THE PROBLEM - Copy out the stretch of data from the line containing "Click the Time" through the line containing "point(225,21)", word for word.

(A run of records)
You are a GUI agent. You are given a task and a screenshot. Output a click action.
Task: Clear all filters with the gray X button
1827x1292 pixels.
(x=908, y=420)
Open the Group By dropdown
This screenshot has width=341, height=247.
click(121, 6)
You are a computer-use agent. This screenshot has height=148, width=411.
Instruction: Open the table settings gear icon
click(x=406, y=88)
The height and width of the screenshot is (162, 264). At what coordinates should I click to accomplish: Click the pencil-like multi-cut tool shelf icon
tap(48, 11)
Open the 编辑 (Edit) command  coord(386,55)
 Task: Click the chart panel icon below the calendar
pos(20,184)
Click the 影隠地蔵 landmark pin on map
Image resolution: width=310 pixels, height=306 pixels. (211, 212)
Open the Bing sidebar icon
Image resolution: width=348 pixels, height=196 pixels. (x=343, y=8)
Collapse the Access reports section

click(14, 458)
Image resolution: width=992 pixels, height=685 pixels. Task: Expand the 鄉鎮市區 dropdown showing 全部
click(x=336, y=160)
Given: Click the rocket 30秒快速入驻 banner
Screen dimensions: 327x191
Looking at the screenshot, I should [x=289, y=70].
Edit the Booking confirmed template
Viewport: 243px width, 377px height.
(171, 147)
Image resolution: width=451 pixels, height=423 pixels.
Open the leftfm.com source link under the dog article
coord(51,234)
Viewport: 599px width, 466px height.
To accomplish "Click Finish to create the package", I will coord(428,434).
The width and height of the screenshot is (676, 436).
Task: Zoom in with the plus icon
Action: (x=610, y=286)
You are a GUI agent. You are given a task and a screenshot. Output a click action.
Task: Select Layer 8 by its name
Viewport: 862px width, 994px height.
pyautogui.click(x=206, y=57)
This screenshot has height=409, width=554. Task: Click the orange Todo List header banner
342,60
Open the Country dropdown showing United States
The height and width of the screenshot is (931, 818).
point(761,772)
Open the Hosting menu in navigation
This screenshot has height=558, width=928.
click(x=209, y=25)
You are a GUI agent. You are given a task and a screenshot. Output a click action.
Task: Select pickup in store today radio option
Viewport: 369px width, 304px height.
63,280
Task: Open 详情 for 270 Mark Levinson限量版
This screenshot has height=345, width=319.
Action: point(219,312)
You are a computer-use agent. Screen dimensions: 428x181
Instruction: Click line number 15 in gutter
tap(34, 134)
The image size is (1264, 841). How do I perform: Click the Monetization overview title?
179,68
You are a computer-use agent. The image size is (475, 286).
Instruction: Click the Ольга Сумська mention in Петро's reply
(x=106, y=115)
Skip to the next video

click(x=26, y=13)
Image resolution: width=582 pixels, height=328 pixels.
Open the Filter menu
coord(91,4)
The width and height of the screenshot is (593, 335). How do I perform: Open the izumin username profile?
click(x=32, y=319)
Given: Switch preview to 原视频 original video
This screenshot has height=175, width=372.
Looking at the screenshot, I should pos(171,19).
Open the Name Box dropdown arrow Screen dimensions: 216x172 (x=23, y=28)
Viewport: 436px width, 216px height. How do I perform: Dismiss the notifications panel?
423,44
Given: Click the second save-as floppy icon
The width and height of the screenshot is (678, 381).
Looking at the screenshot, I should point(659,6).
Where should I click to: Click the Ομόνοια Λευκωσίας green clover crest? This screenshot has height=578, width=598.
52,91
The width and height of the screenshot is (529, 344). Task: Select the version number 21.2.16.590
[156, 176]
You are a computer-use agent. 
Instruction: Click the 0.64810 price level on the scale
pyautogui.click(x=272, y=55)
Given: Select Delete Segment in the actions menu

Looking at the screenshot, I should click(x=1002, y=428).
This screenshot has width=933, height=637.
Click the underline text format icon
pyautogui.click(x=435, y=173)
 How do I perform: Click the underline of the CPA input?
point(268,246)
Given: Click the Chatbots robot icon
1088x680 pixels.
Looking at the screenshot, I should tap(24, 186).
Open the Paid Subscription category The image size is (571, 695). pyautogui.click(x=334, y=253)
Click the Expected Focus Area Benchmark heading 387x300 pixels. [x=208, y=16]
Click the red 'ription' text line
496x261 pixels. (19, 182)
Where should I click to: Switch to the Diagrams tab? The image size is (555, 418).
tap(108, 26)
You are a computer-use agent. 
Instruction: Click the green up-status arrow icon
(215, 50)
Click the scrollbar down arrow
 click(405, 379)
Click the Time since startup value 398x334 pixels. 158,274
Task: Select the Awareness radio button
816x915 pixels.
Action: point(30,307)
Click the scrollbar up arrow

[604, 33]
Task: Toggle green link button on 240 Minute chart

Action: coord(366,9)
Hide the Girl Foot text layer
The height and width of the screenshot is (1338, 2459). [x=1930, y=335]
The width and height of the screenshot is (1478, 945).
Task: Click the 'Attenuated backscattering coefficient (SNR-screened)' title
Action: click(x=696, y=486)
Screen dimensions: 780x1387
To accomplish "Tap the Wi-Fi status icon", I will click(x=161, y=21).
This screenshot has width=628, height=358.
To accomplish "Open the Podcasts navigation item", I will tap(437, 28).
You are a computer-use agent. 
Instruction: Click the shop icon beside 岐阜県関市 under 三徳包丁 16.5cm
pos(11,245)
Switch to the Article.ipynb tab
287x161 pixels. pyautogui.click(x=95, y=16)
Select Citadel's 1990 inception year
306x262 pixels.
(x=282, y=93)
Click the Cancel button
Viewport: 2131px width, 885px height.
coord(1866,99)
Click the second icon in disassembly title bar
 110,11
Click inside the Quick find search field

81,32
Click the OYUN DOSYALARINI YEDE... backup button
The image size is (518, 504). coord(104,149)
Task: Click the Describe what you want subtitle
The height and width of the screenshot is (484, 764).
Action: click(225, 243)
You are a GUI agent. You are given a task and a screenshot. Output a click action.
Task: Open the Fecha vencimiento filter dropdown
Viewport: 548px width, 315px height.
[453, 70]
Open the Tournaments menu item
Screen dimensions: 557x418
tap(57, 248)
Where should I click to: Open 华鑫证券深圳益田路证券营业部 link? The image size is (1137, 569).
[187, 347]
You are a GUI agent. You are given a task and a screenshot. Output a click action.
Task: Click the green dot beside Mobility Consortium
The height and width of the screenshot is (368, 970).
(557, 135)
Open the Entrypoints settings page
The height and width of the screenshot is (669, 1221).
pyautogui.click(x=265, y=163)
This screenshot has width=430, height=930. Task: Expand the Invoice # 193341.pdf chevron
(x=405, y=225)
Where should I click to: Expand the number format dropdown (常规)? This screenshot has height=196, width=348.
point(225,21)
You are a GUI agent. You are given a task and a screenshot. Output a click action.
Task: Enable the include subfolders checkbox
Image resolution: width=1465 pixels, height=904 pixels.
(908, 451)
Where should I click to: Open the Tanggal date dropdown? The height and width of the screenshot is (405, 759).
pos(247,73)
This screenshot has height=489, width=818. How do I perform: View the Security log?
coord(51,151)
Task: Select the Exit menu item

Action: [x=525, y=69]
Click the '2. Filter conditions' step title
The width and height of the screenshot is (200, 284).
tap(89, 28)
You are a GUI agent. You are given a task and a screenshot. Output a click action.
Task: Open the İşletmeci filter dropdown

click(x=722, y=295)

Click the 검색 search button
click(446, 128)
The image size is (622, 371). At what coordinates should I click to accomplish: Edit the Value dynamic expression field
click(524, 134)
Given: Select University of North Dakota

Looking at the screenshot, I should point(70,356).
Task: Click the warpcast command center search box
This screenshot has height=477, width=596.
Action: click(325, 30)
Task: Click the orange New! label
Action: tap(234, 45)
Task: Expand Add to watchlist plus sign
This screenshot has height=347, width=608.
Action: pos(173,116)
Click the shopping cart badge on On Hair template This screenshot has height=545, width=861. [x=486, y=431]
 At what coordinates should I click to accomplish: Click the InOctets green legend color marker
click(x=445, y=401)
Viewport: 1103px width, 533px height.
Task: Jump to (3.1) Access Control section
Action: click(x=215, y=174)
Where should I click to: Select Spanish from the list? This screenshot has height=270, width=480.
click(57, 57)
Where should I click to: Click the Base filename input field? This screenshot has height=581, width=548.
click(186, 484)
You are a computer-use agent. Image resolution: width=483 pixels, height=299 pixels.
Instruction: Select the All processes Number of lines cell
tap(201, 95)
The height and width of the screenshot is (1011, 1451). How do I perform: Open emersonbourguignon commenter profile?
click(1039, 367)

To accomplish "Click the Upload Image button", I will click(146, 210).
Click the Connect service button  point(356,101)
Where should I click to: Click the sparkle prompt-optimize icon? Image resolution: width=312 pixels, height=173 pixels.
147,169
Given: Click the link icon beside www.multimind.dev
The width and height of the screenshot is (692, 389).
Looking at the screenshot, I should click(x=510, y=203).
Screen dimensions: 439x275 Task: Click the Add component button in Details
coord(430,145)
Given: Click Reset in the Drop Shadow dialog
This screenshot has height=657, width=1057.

WORKED ANSWER -
Click the Time since startup value 398x334 pixels. 158,274
Task: Select the Awareness radio button
816x915 pixels.
Action: point(30,307)
Click the scrollbar up arrow

[604, 33]
Task: Toggle green link button on 240 Minute chart

Action: coord(366,9)
Hide the Girl Foot text layer
The height and width of the screenshot is (1338, 2459). [x=1930, y=335]
The width and height of the screenshot is (1478, 945).
Task: Click the 'Attenuated backscattering coefficient (SNR-screened)' title
Action: click(x=696, y=486)
Screen dimensions: 780x1387
To accomplish "Tap the Wi-Fi status icon", I will click(x=161, y=21).
This screenshot has width=628, height=358.
To accomplish "Open the Podcasts navigation item", I will tap(437, 28).
You are a computer-use agent. 
Instruction: Click the shop icon beside 岐阜県関市 under 三徳包丁 16.5cm
pos(11,245)
Switch to the Article.ipynb tab
287x161 pixels. pyautogui.click(x=95, y=16)
Select Citadel's 1990 inception year
306x262 pixels.
(x=282, y=93)
Click the Cancel button
Viewport: 2131px width, 885px height.
coord(1866,99)
Click the second icon in disassembly title bar
 110,11
Click inside the Quick find search field

81,32
Click the OYUN DOSYALARINI YEDE... backup button
The image size is (518, 504). coord(104,149)
Task: Click the Describe what you want subtitle
The height and width of the screenshot is (484, 764).
Action: click(225, 243)
You are a GUI agent. You are given a task and a screenshot. Output a click action.
Task: Open the Fecha vencimiento filter dropdown
Viewport: 548px width, 315px height.
[453, 70]
Open the Tournaments menu item
Screen dimensions: 557x418
tap(57, 248)
Where should I click to: Open 华鑫证券深圳益田路证券营业部 link? The image size is (1137, 569).
[187, 347]
You are a GUI agent. You are given a task and a screenshot. Output a click action.
Task: Click the green dot beside Mobility Consortium
The height and width of the screenshot is (368, 970).
(557, 135)
Open the Entrypoints settings page
The height and width of the screenshot is (669, 1221).
pyautogui.click(x=265, y=163)
This screenshot has width=430, height=930. Task: Expand the Invoice # 193341.pdf chevron
(x=405, y=225)
Where should I click to: Expand the number format dropdown (常规)? This screenshot has height=196, width=348.
point(225,21)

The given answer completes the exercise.